In the case where the total driving force is large, the distribution of the rear wheel driving force is further increased to reduce the distribution of the front wheel driving force as shown by the chain line in FIG. 3, and the rear wheel steering angle shown by the chain line in FIG. To improve the turning performance mainly by reducing the front wheel drive power distribution, In the case where the total driving force is small, the distribution of the rear wheel driving force indicated by the chain line in FIG. 3 is corrected so as to approach the characteristic indicated by the solid line, and the rear wheel steering angle in the understeer direction indicated by the chain line in FIG. 4 is further reduced. Then, the turning performance is improved mainly by rear wheel steering.

That is, in the present invention, as shown in the flowchart of FIG. 2 and the correction characteristic example diagram of FIG. 5, the longitudinal driving force distribution and the rear wheel steering angle are calculated by calculating the actual lateral acceleration of the vehicle and the virtual lateral acceleration obtained by calculation. By performing the feedback control based on the difference and the total driving force at that time, the respective functions of the torque split control and the rear wheel steering control can be efficiently and sufficiently exerted, and the stability can be significantly improved. .

Advantageous Effects of the Invention As described above, according to the present invention, by associating the rear wheel steering control and the torque split control, the vehicle with the rear wheel steering control can sufficiently exhibit the excellent kinetic performance provided by the torque split control. In addition to accurately maintaining the function of improving the stability of the, you can use both of these functions efficiently,
This can bring a great effect in practical use.

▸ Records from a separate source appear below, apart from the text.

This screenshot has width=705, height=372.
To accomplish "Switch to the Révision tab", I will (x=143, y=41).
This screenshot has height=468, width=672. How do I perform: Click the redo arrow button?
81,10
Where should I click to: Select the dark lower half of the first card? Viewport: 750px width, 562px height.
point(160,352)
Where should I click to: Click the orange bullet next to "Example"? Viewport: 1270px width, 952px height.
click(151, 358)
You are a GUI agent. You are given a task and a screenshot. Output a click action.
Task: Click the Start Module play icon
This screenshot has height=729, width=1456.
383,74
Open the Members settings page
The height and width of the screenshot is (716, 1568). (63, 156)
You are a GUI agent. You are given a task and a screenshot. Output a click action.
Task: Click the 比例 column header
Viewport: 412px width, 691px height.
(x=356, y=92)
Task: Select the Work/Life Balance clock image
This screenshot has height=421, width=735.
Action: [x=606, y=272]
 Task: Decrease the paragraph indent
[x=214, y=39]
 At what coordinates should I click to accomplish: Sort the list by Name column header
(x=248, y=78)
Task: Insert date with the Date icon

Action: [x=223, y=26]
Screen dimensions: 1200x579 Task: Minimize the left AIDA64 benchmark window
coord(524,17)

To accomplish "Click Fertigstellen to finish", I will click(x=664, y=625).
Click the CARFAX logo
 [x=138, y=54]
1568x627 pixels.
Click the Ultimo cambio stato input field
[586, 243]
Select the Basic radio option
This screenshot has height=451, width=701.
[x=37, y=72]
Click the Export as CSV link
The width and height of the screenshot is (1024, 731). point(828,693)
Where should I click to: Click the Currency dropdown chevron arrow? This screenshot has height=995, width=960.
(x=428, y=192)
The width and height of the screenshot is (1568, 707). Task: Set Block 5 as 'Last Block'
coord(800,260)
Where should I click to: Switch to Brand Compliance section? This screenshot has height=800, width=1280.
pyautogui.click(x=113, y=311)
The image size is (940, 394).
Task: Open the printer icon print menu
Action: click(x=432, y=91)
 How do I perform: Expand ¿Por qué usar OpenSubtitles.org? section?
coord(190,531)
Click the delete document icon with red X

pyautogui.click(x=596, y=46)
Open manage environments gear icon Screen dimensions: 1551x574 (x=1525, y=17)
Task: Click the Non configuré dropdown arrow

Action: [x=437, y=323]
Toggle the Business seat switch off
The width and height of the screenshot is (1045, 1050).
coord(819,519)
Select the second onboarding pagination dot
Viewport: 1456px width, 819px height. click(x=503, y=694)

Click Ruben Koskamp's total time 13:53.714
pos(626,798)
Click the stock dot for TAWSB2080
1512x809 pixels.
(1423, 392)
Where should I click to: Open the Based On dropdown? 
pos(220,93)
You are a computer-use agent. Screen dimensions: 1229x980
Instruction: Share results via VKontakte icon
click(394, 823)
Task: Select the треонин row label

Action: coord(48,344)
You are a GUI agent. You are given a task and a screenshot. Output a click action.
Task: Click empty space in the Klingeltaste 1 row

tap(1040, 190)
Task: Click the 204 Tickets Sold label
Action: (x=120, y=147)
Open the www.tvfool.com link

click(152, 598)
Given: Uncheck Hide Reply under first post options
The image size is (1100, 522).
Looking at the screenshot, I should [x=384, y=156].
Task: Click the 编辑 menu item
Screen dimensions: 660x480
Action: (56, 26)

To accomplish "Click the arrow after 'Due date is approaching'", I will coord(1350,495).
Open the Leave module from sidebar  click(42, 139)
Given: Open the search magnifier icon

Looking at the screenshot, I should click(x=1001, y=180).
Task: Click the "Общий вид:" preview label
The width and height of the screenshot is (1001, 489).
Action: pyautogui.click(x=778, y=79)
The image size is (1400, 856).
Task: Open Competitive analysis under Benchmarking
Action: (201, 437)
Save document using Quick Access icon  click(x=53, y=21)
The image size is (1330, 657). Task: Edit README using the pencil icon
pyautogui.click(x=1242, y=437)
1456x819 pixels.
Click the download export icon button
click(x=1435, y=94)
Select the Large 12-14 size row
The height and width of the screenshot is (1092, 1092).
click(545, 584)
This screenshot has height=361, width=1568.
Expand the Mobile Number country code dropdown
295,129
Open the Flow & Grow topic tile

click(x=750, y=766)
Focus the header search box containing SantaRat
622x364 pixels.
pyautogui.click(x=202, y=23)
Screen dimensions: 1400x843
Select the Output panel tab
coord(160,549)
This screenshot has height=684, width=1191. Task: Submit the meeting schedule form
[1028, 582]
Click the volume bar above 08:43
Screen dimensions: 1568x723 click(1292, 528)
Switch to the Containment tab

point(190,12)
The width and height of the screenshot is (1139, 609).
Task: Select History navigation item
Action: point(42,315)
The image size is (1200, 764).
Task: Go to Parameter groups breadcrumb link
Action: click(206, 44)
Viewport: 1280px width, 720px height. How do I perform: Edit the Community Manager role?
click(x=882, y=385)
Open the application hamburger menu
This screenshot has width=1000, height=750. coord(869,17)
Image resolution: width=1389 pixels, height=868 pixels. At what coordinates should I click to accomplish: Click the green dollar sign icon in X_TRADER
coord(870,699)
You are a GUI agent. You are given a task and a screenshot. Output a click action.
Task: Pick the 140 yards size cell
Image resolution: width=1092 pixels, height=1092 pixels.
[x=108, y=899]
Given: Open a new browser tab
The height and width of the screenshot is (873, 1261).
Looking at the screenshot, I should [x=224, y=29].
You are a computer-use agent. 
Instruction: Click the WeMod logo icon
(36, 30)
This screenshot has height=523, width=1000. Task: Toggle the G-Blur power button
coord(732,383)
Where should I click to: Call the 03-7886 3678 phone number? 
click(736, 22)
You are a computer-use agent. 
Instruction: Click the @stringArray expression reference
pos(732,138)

[Brief description of the drawings]

FIG. 1 is an explanatory plan view showing an embodiment of the present invention, FIG. 2 is a flowchart showing an example of a control mode in the present invention,
FIG. 3 is an explanatory diagram of a rear wheel driving force distribution characteristic, FIG. 4 is an explanatory diagram of a rear wheel steering angle characteristic, and FIG. 5 is a difference between the actual lateral acceleration and the virtual lateral acceleration of the vehicle and the front and rear wheel driving force based on the total driving force. FIG. 6 is a diagram showing an example of the distribution and the correction characteristics of the rear wheel steering angle, and FIG. 6 is a diagram for explaining that the degree of influence on the driving force distribution and the steering characteristics of the rear wheel steering changes depending on the total driving force. DESCRIPTION OF SYMBOLS 1 ... Steering handle, 2 ... Front wheel, 6 ... Steering force detection device, 9 ... Control unit for rear wheel steering, 10
…… Vehicle speed sensor, 11 …… Rear wheel steering actuator, 14
... Rear wheel, 15 ... Rear wheel steering angle sensor, 20 ... Torque distribution control mechanism, 23 ... Control unit for torque split, 24 ... Front wheel steering angle sensor, 25 ... Engine speed sensor, 26 ... Accelerator opening sensor, 28 Horizontal G sensor, 29
……controller.

Claims (1)

(57) [Claims] 1. A four-wheel drive vehicle equipped with a device for variably controlling the distribution of driving force to front and rear wheels based on a front wheel steering angle and a vehicle speed, wherein the rear wheels are steered in the same direction as the front wheels during front wheel steering. Equipped with a device for controlling the rear wheel steering angle,
If the difference between the actual lateral acceleration detected by the lateral G sensor at the time of front wheel steering and the virtual lateral acceleration calculated by the front wheel steering angle and the vehicle speed is greater than or less than a certain set value range, Driving of a four-wheel drive or four-wheel steering vehicle, wherein the driving force distribution to the front and rear wheels and the rear wheel steering angle are modified and controlled according to the difference between the lateral acceleration and the virtual lateral acceleration and the total driving force at that time. Control method of power distribution and rear wheel steering angle.